Politica Sicula, Regione: governo in agonia


Pubblicato il 27 Agosto 2015

Iena rivoluzionaria

Trentasei assessori in due anni e mezzo. Eccola la rivoluzione di Rosario Crocetta. Se resta, ma ci auguriamo di no per il bene dei siciliani, il numero è destinato a crescere. E nelle ultime ore torna il nome di Antonio Fiumefreddo. Il suo ingresso salverà certamente la Sicilia. Pare, infatti, che sia dotato di superpoteri.

Gli stessi superpoteri che ha usato da assessore comunale a Catania, da sovrintendente al teatro Massimo Bellini e da presidente di Riscossione Sicilia. Avvocato penalista, consulente, professore e editore di Sudpress, Fiumefreddo è in grado di svolgere contemporaneamente più ruoli. Alle attività produttive sarà sicuramente in grado di far aumentare il pil, intanto quello suo, poi si vedrà. La nave Sicilia è già affondata, ma molti fanno finta di niente.
Per la Sicilia non occorrono persone dotate di superpoteri, non servono parolai, nè rivoluzionari, basterebbero dei buoni amministratori.

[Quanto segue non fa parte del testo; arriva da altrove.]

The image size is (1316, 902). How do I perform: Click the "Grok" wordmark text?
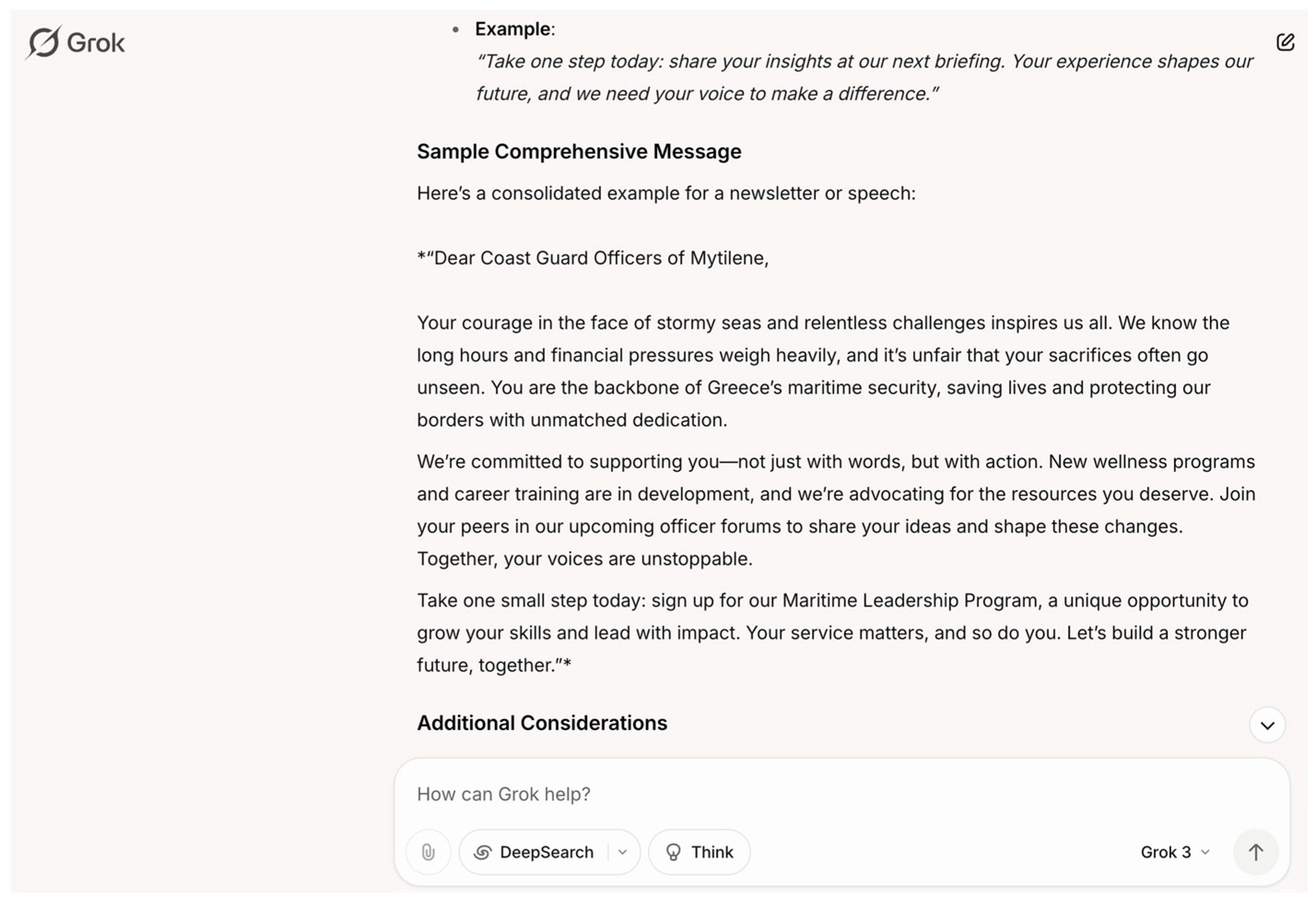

Ma, aimè, non se ne vedono. In queste condizioni la Sicilia è destinata ad arretrare ancora e i suoi figili, giovani e meno giovani, ad emigrare ancora. Oggi abbiamo una classe politica da vergogna, incapace su tutto, anche di rappresentarci in modo dignitoso: molti di loro, presidente in testa, sarebbe meglio che non aprissero mai bocca. Siamo oramai al ridicolo. La Sicilia è diventata una barzelletta.
A ottobre si sarebbe dovuto andare al voto, ma il Pd temendo l’avanzata dei 5stelle, ha preferito tenere in vita il peggior governo della storia politica siciliana. Su Fiumefreddo il segretario regionale Fausto Raciti temiamo sarà costretto a soccombere. A meno che uno scatto d’orgoglio e di coerenza lo farà desistere.

Ci auguriamo trovi il coraggio di dire no, senza se e senza ma, e pensi seriamante ad archiviare per sempre la peggiore esperienza politica siciliana. Tutti a casa. Si affidi la Regione ad un commissario e si avvii un serio risanamento.